Mikel Arteta stava preparando un
barbecue, da solo in giardino, quando la sua squadra ha vinto il
titolo di campione d’Inghilterra grazie al pareggio del
Manchester City, una partita che non ha visto, come ha rivelato
l’allenatore dell’Arsenal.
I giocatori e alcuni membri dello staff tecnico hanno
guardato insieme il pareggio per 1-1 del City contro il
Bournemouth su un maxi-schermo al centro di allenamento di
Colney, martedì. I presenti hanno condiviso foto e video dei
festeggiamenti, ma Arteta non era tra loro. “Avrei dovuto essere
a Colney per guardare la partita con i ragazzi e lo staff,
perché era quello che volevano, ma non ho potuto. Venti minuti
prima del fischio d’inizio, ho dovuto andarmene. Non potevo
portare l’energia che volevo.
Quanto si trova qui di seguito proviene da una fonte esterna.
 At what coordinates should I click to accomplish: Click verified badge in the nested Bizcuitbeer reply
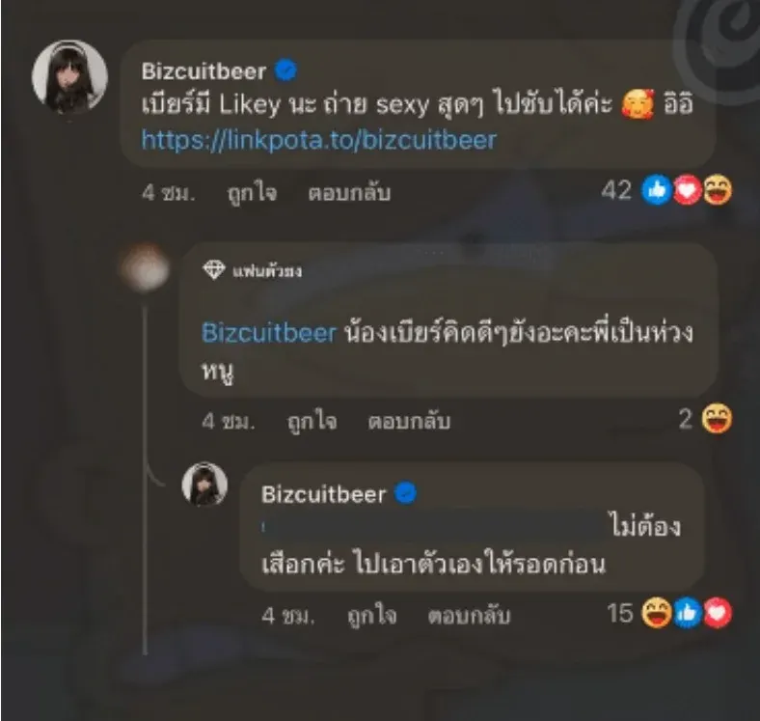(406, 493)
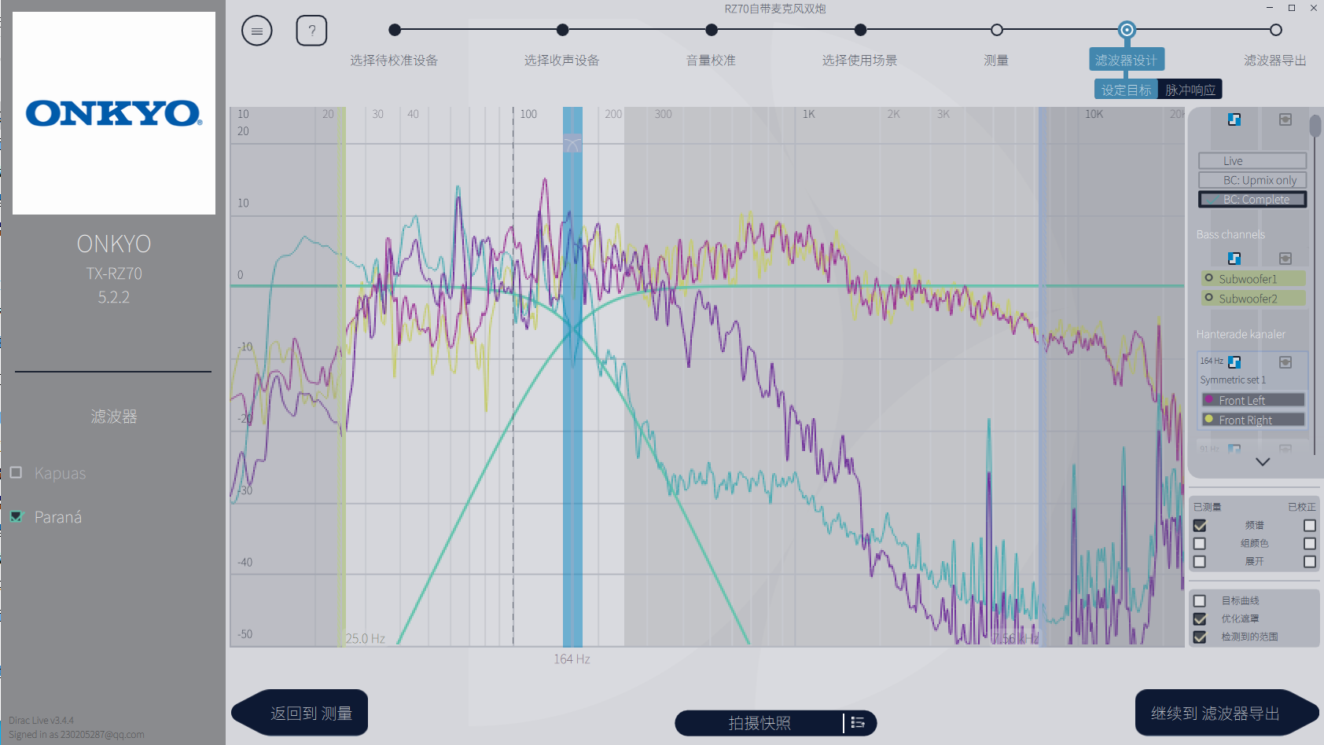Switch to the 脉冲响应 tab

click(1190, 90)
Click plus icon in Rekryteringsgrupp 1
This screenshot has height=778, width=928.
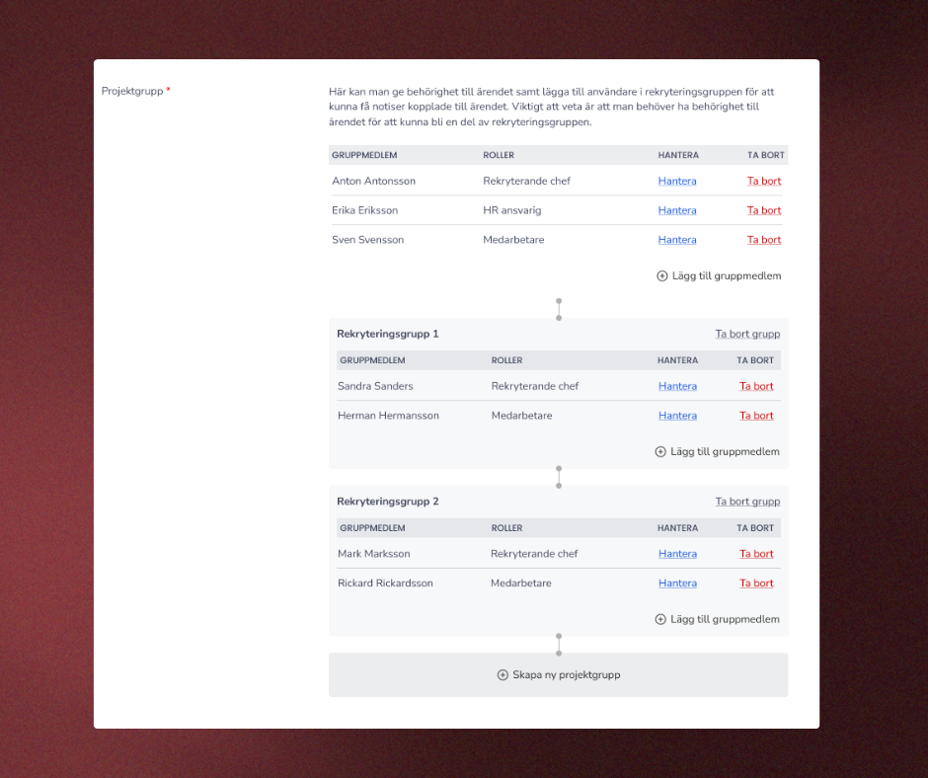coord(660,452)
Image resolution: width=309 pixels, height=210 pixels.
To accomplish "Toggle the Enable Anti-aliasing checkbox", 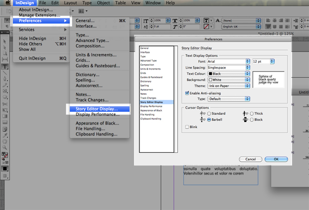I will click(x=187, y=93).
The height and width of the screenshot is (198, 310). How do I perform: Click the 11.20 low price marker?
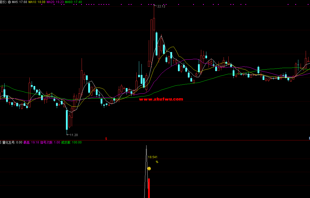[74, 135]
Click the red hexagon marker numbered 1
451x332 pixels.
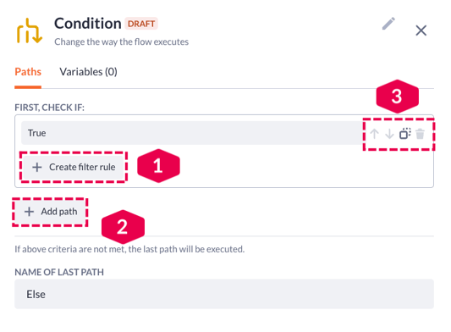point(158,166)
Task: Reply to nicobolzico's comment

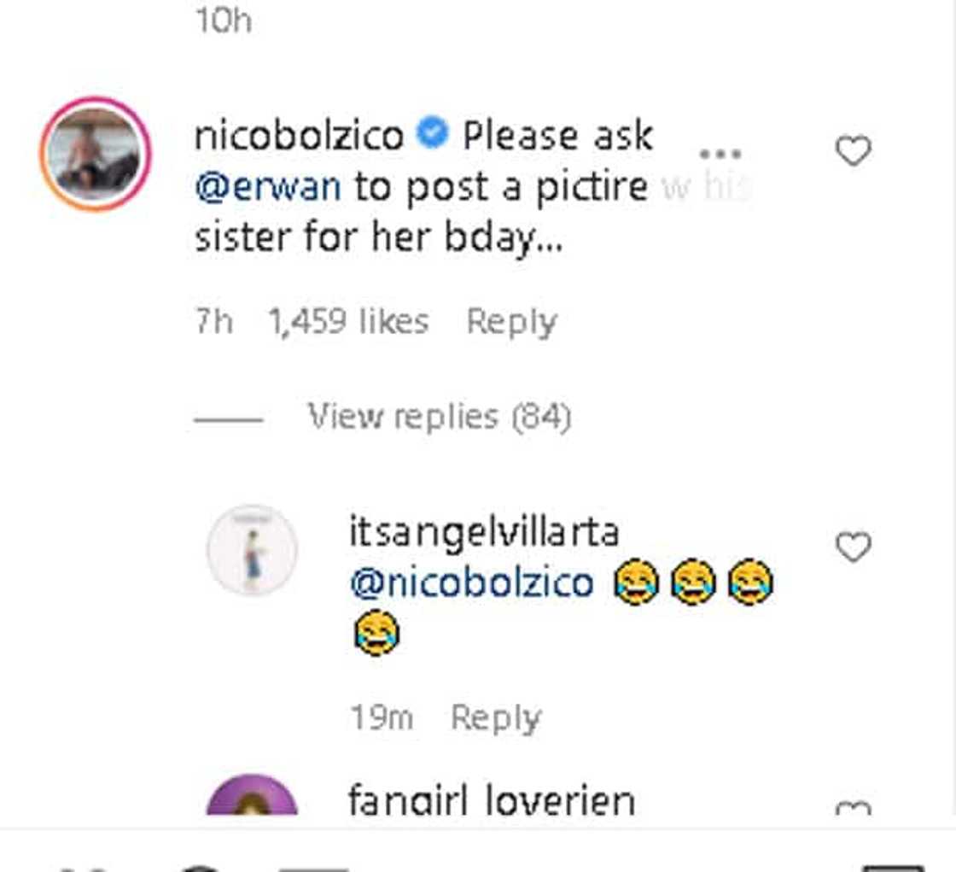Action: pos(511,322)
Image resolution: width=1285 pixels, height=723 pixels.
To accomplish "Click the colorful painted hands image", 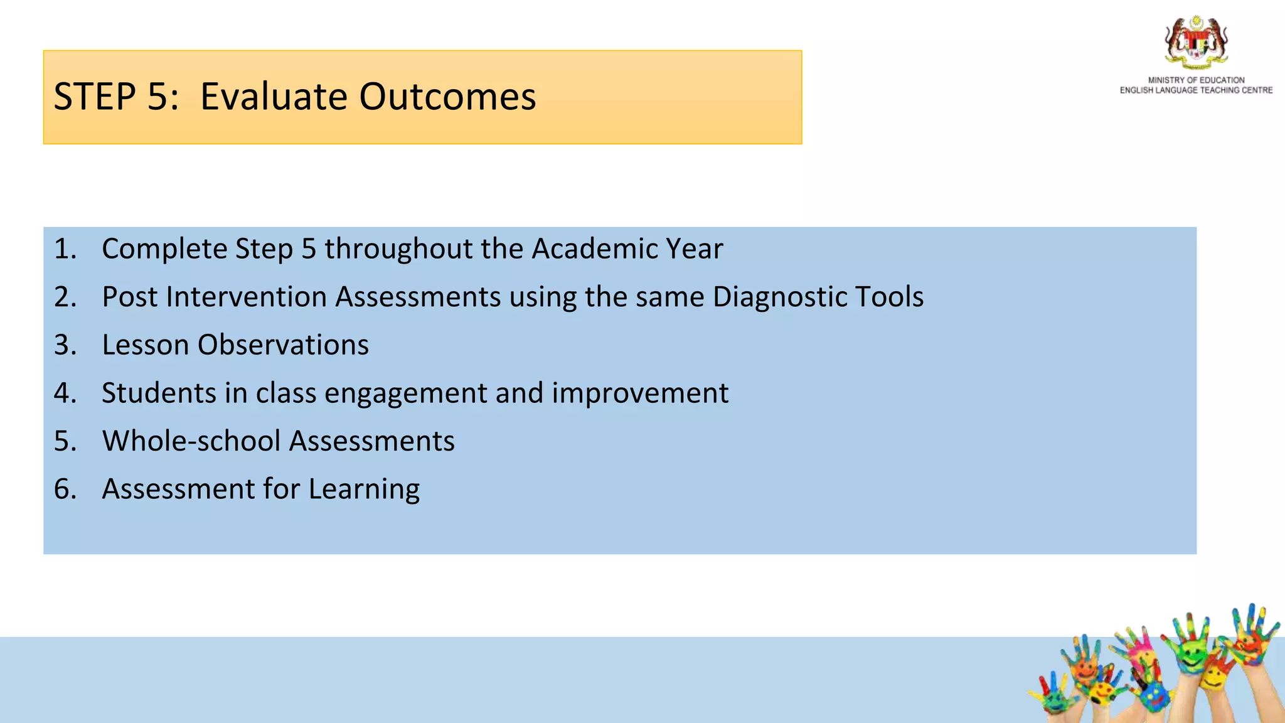I will tap(1154, 663).
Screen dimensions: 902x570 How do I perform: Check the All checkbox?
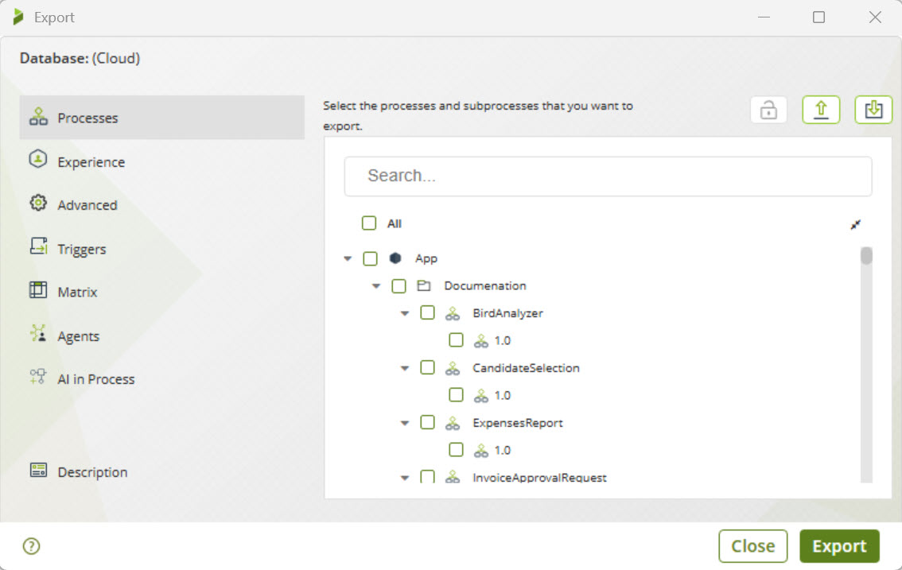tap(369, 223)
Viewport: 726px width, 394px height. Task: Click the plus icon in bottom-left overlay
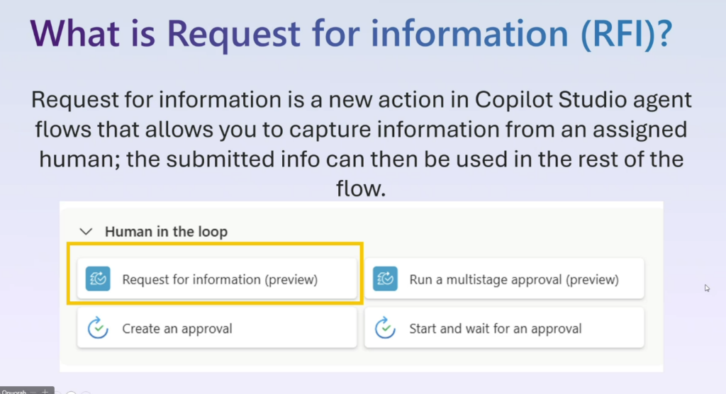44,390
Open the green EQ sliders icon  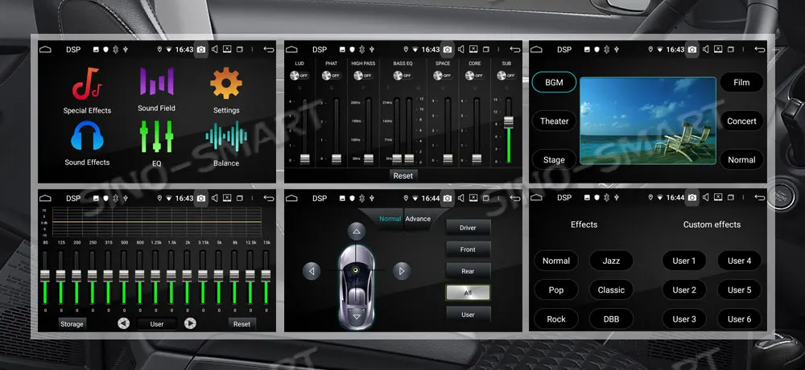157,137
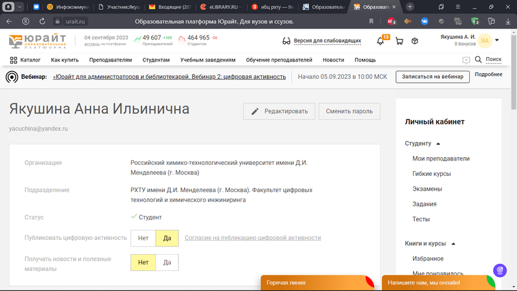Click the box icon next to cart

click(x=415, y=41)
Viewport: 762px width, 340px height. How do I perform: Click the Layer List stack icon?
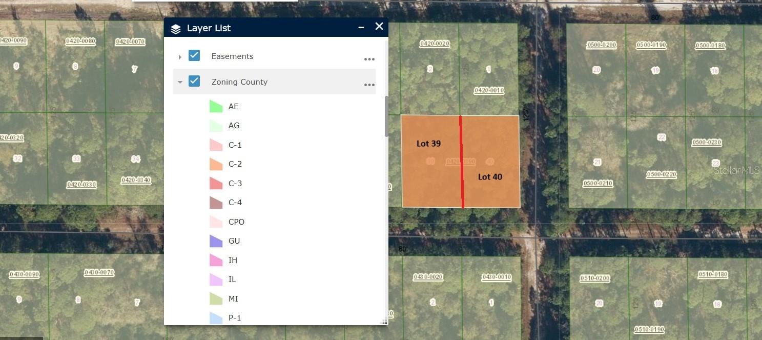[x=176, y=29]
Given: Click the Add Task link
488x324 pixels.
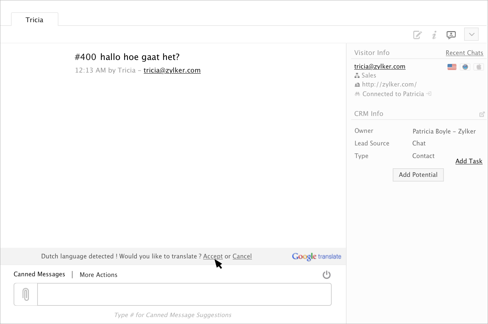Looking at the screenshot, I should (x=469, y=161).
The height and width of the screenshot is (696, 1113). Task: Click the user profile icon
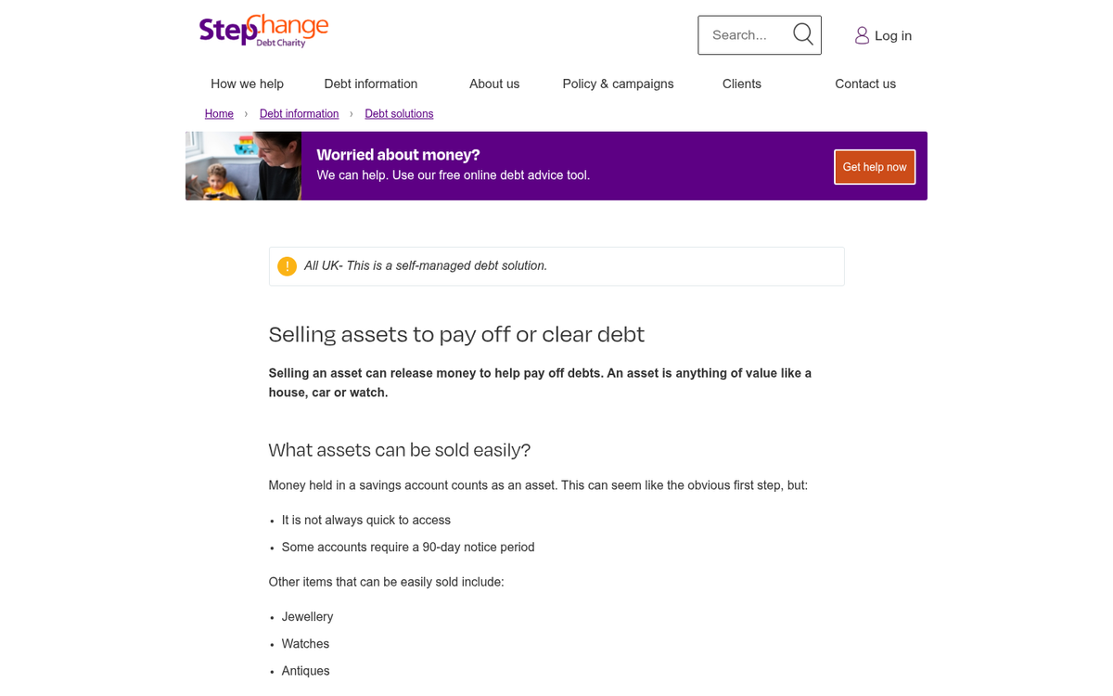(x=862, y=35)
E penso che fosse anche il loro
momento, per guardarla insieme, essere se stessi. Se fossi stato
lì, penso che non sarebbe stato lo stesso”, ha spiegato in
conferenza stampa.
A casa, è andato in giardino, mentre sua moglie ed i tre
figli guardavano la partita del Manchester City. “Ho acceso il
fuoco, ho fatto il barbecue. Non ho guardato la partita. Ho
sentito solo dei rumori di sottofondo in salotto. E
all’improvviso, mio figlio maggiore ha aperto il cancello del
giardino, è corso verso di me piangendo, mi ha abbracciato e ha
detto: ‘Papà, siamo campioni!’. Poi sono arrivati gli altri due
figli e mia moglie ed è stato magnifico”.